Per l'ex attaccante sardo allenare a Londra è un grande vantaggio

La prima regola del calcio di Zola è semplice: osare. «Non bisogna avere paura di cambiare, di provare cose nuove, anche a costo di perdere» , spiega il tecnico del Watford. Che ieri si è confessato ai giornalisti di mezza Europa aprendo il suo spogliatoio, luogo sacro per eccellenza nel mondo della pedata. L’occasione era l’evento di presentazione di “Football Manager 2013”, videogioco che è main sponsor della società acquistata in estate dalla famiglia Pozzo.

CUORE E CORAGGIO – Un incontro insolito, tra due mondi che «a volte collidono perché ci sono opinioni da esprimere che spesso non coincidono, ma questo è umano», spiega. Una volta Alex Ferguson disse di lui: «Del calcio di Zola mi piace il suo sorriso». Vero, al centro di tutto l’ex fantasista azzurro mette cuore e coraggio, ma soprattutto le persone. «Come allenatore, la mia filosofia è questa: cosa posso fare per far rendere al meglio i miei calciatori? Glielo chiedo e attendo sempre risposte da parte loro. Il calciatore è un essere umano, quando questi ragazzi vanno sul campo mica sono tutti come Messi, vivono di insicurezze. Credo che con la fiducia possano dare di più e anche imparare di più. Credo anche che non sia opportuno dare tante informazioni insieme, devono crescere facendo un passo alla volta. Soprattutto, devi insegnare loro il tuo modo di vedere il calcio». La sua idea di calcio è nata sul campo, a Napoli, alla corte di Diego. Ma prima ancora a Parma, «dove c’era Scala che mi ha insegnato a giocare un 4-4-2 che era molto bello da vedere. E poi, certo, tra gli allenatori che mi piacciono c’è Guardiola, ma credo che in tanti siano ispirati da lui per le cose che ha fatto vedere a Barcellona». 
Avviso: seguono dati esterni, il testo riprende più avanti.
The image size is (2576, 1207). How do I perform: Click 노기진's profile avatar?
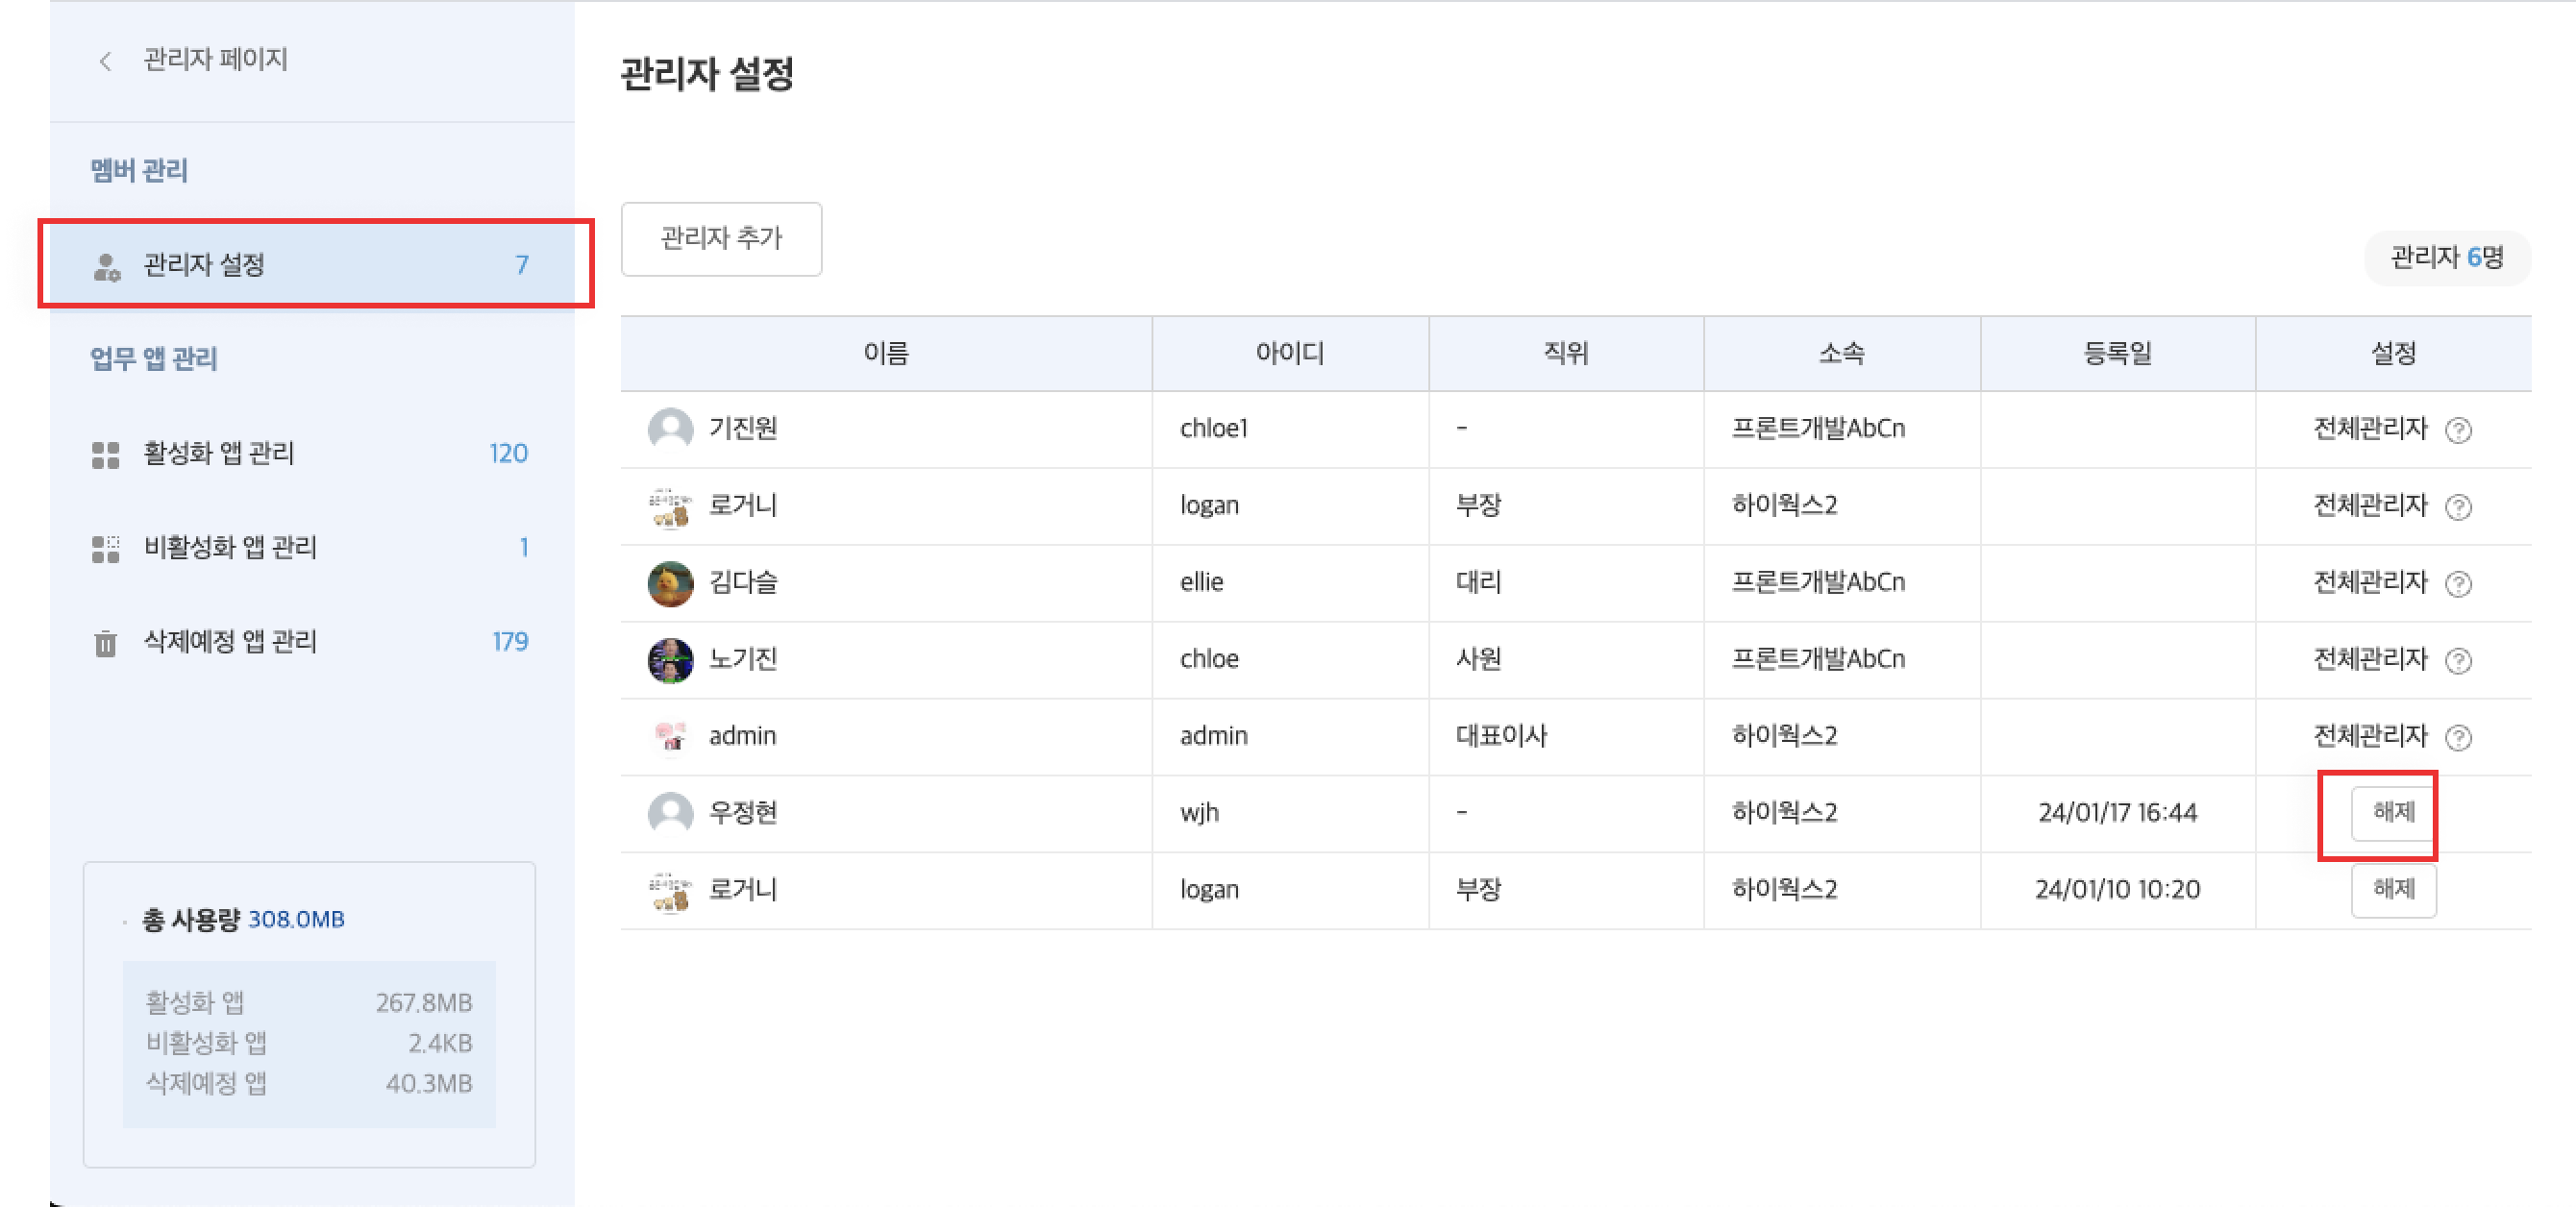(670, 660)
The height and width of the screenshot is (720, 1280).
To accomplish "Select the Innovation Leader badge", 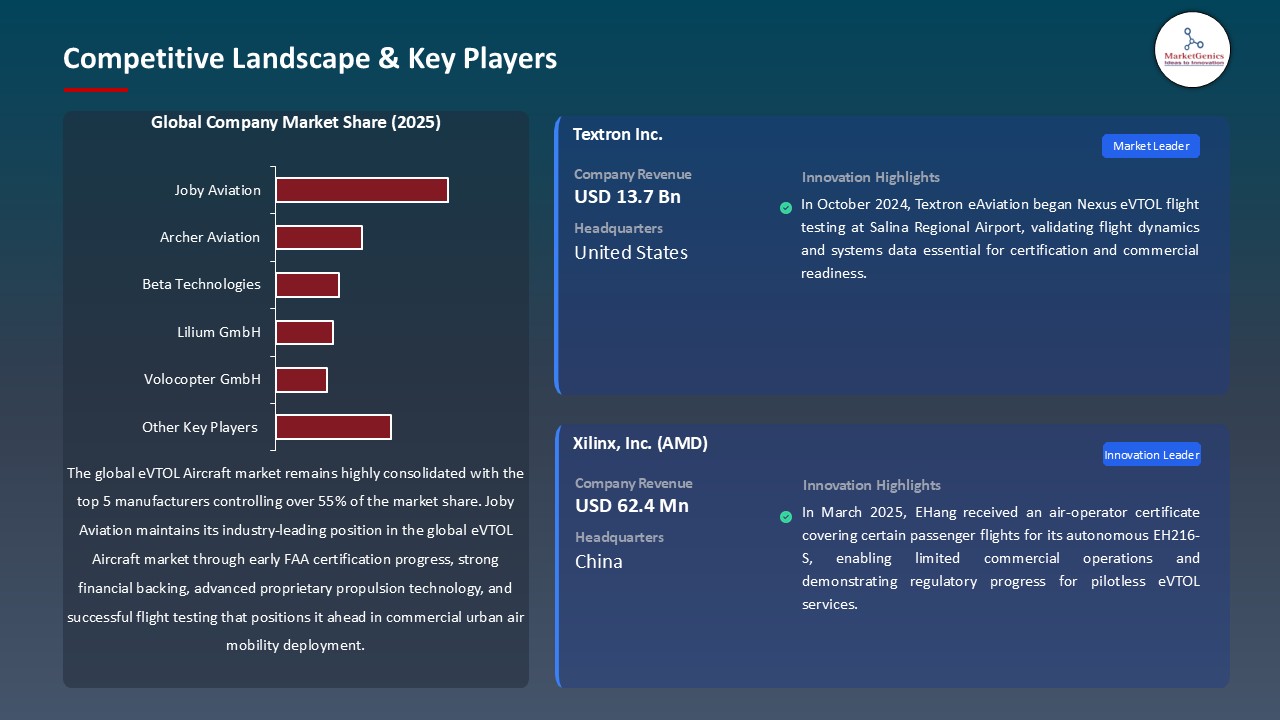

PROGETTO – A Watford vuole portare la sua idea di calcio, nonostante le difficoltà di una cessione societaria maturata in estate e di un progetto tecnico partito di conseguenza in ritardo. «Sono arrivato da poco, ho chiesto di cambiare mentalità, non bisogna tornare sulle vecchie soluzioni al primo ostacolo. Il calcio inglese non credo sia povero tecnicamente, il problema è che i calciatori inglesi sono abituati a giocare in un solo modo e non vogliono cambiare. Eppure, ci sono tanti modi diversi per poter impostare e vincere una partita… In ogni caso il campionato inglese diventa sempre più ricco: ci sono sia giocatori che manager stranieri, si iniziano a vedere molte più opzioni».